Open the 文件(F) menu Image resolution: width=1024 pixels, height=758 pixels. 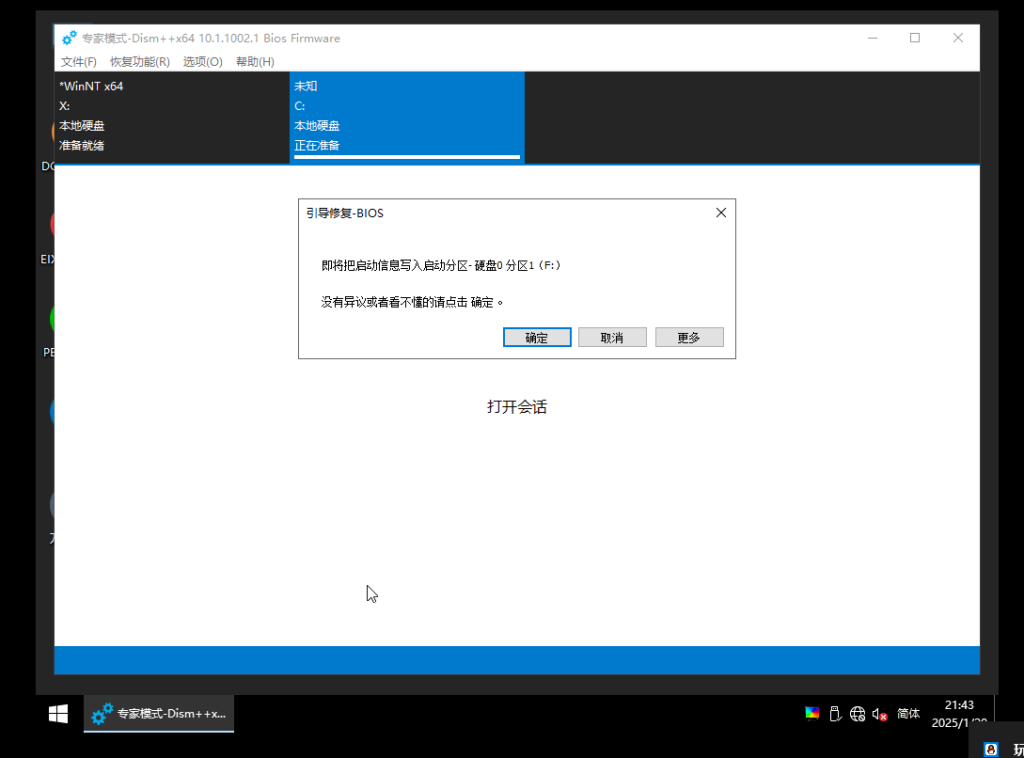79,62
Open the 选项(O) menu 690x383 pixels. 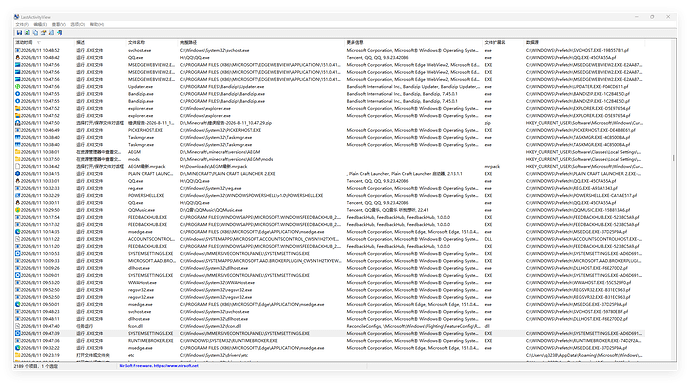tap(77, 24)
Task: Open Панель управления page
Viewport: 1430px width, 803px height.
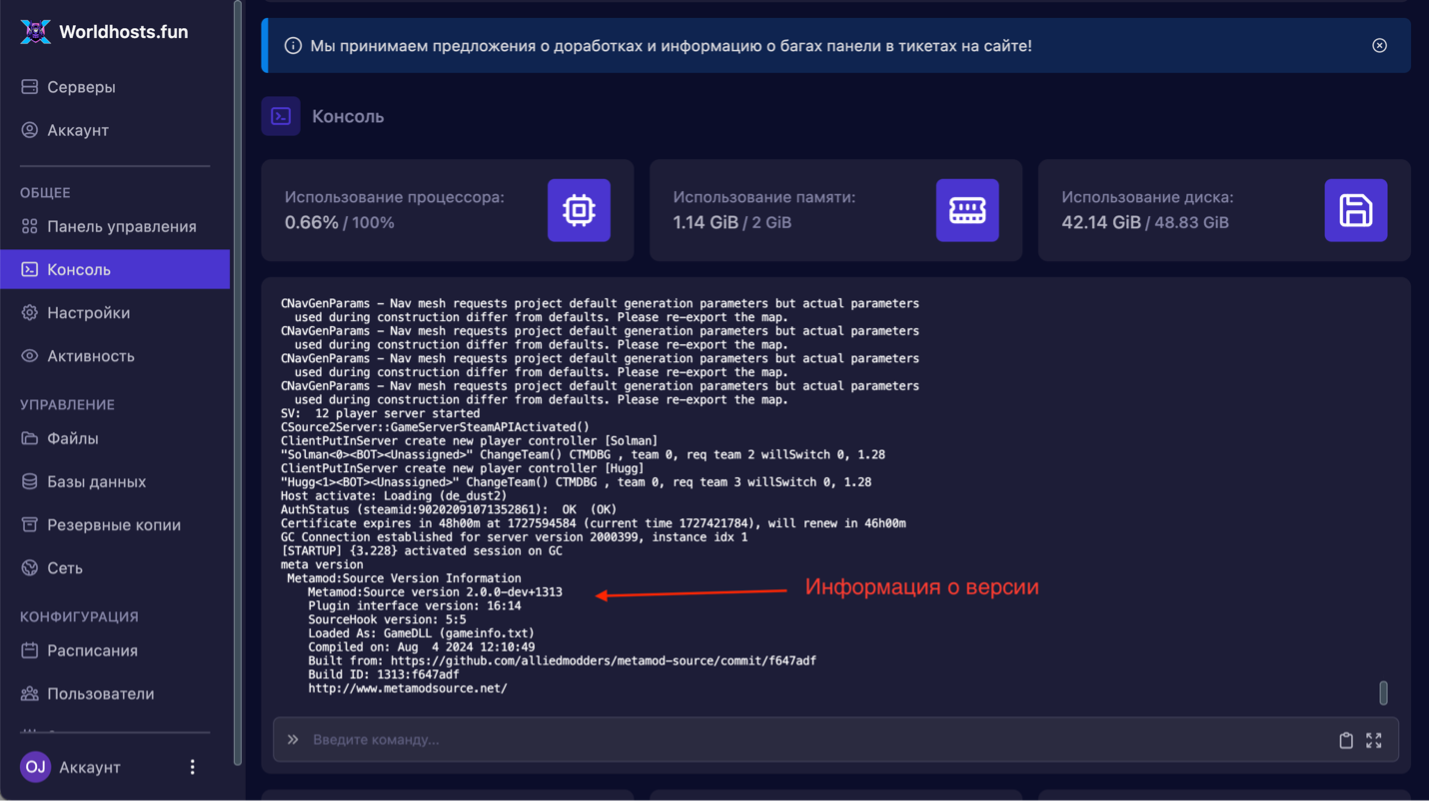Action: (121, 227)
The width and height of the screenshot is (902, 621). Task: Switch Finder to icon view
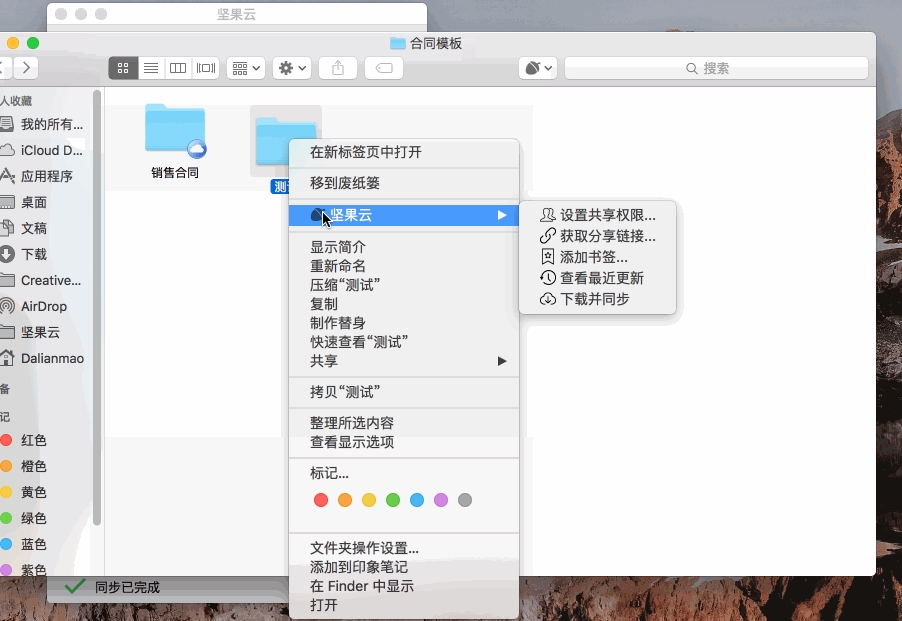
════
■ **Try it**: Lines containing the word "Task": copy each of them from the material.

■ **Answer section**:
Task: Open Панель управления page
The width and height of the screenshot is (902, 621). Task: Switch Finder to icon view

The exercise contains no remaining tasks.